## Task description
Omit any pictures, and restate word for word only the lines from the one with "Task: Click the scala 1:100 label box" through the end of the data below.

[Pixel coordinate grounding data]
=== Section Start ===

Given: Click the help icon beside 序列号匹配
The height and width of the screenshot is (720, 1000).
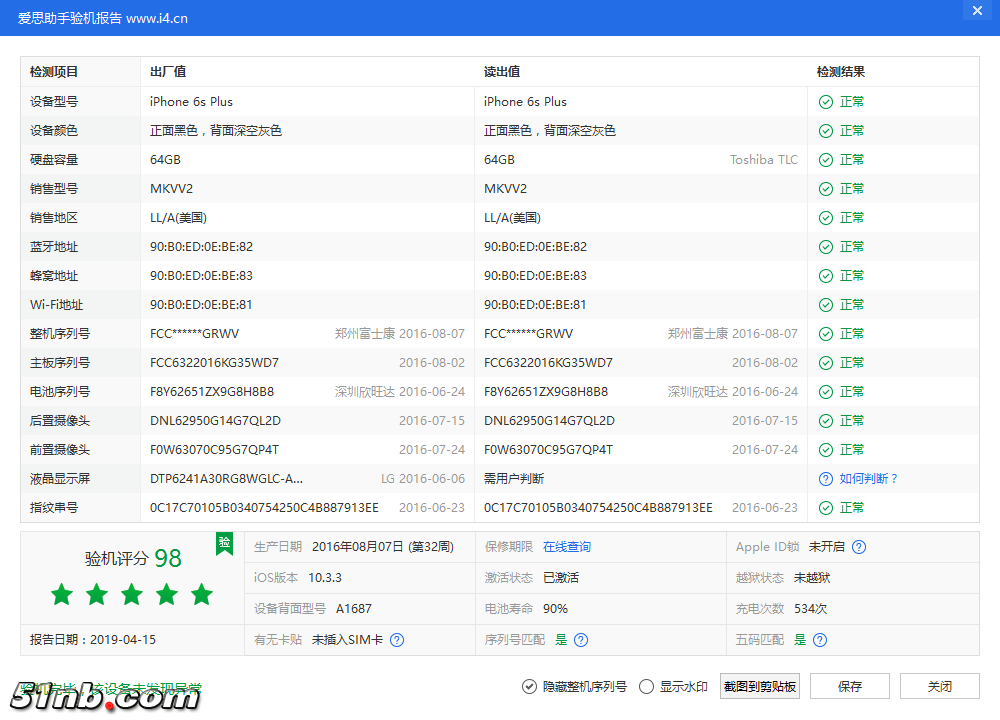Looking at the screenshot, I should click(581, 640).
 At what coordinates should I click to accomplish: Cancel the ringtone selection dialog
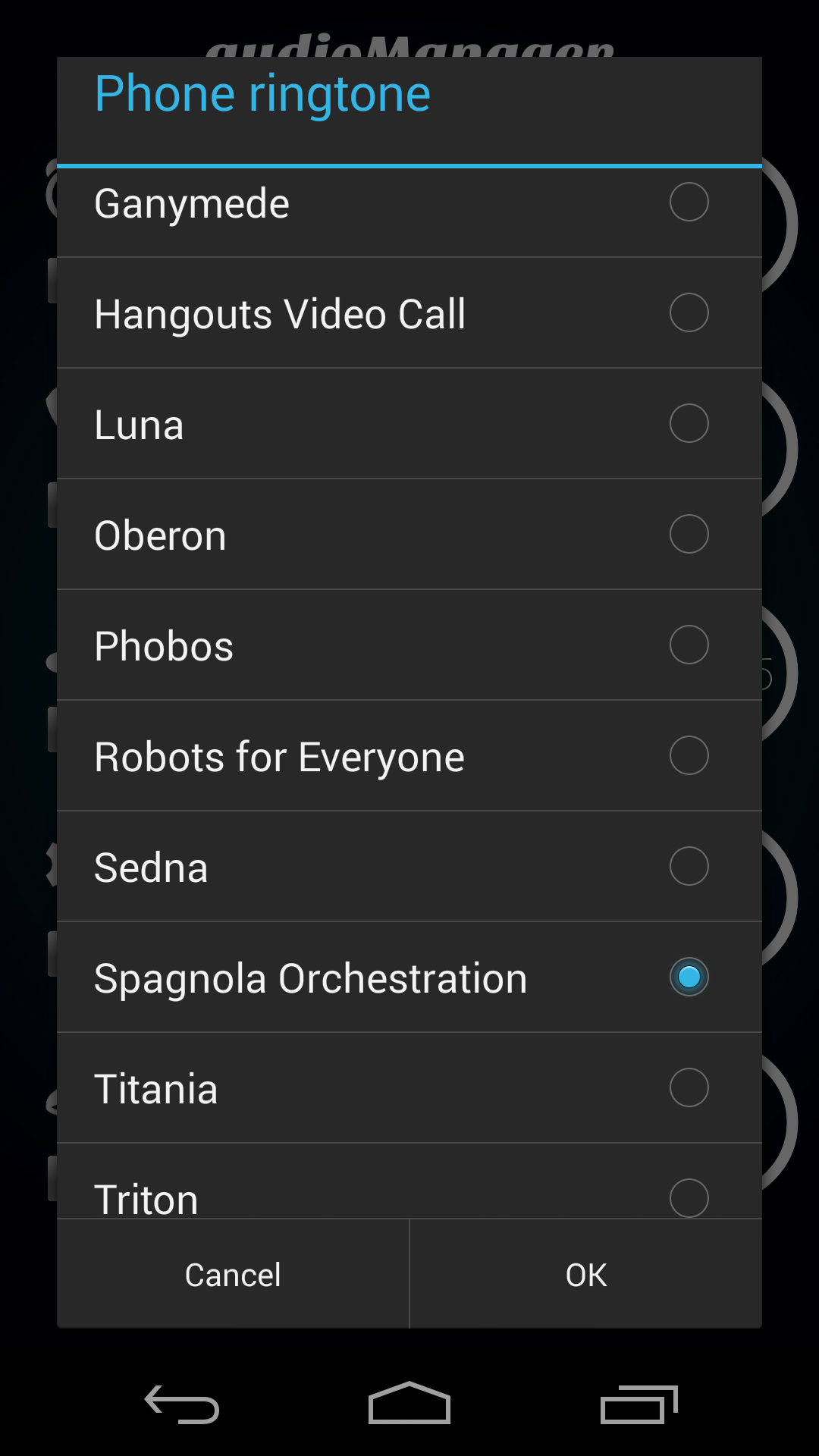point(233,1275)
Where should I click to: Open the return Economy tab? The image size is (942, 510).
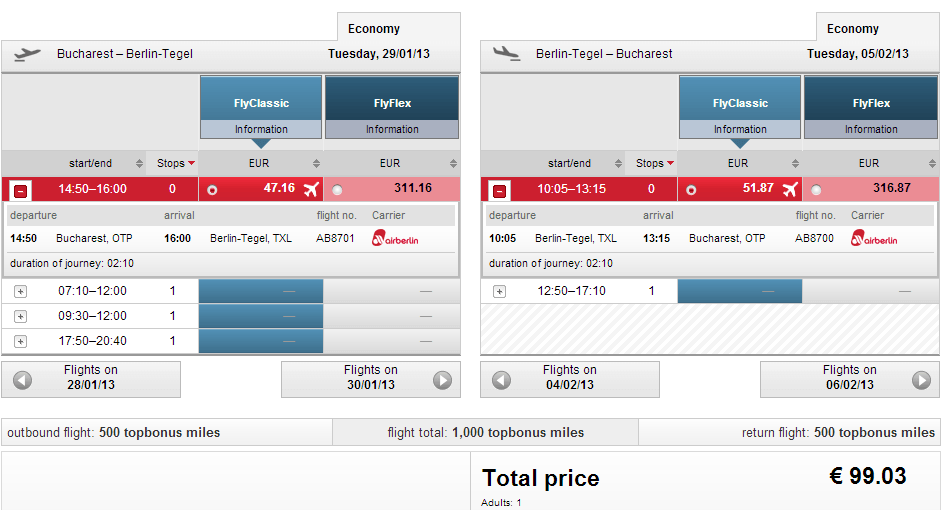click(x=853, y=29)
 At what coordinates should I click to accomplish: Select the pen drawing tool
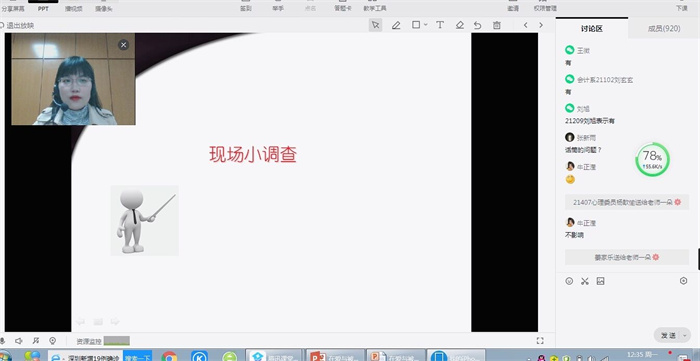396,25
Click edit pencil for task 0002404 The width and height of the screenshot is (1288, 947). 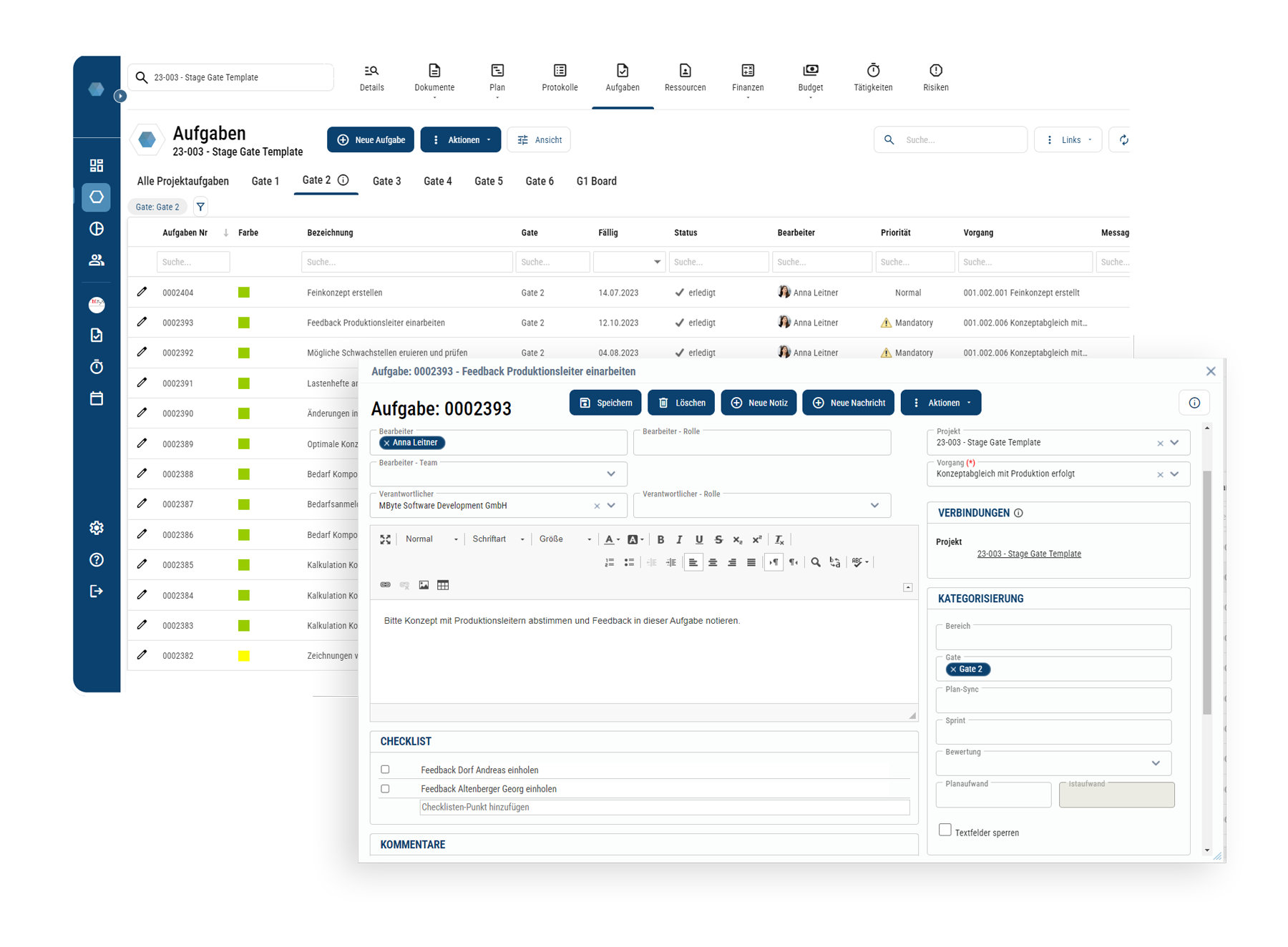(142, 292)
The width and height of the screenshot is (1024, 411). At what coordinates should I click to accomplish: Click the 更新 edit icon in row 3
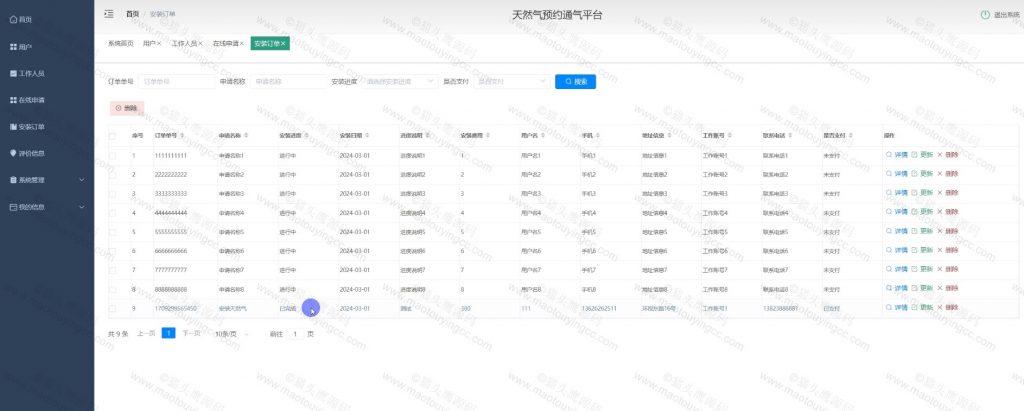914,193
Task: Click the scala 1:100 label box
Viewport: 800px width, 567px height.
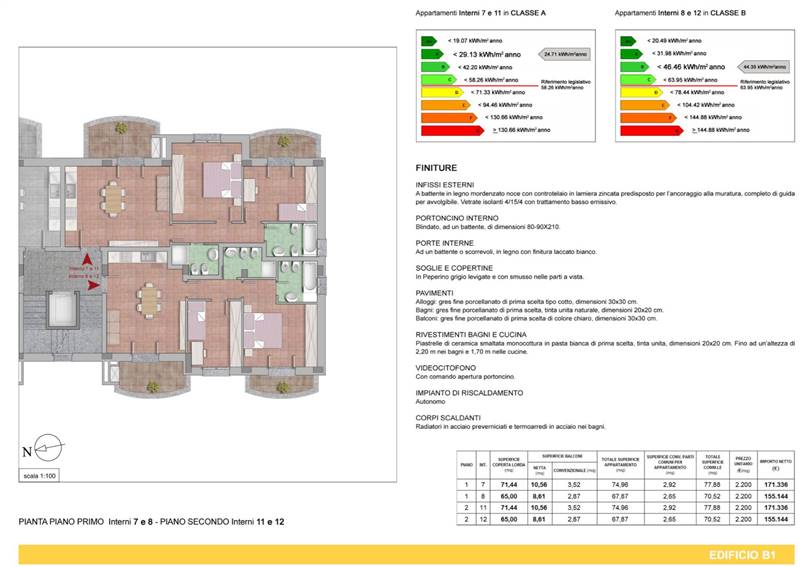Action: tap(43, 475)
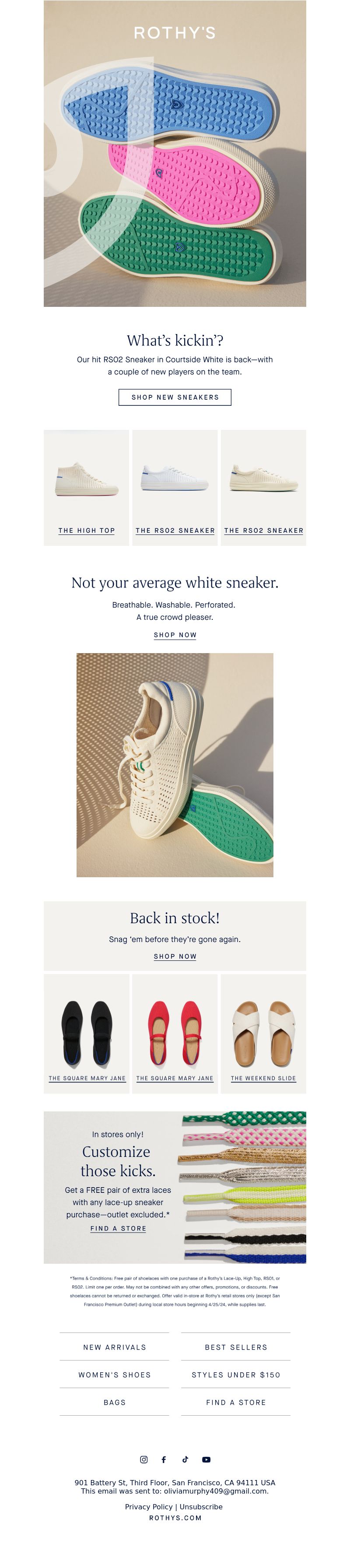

=== Section End ===

## Solution
Task: Click the scala 1:100 label box
Viewport: 800px width, 567px height.
Action: tap(43, 475)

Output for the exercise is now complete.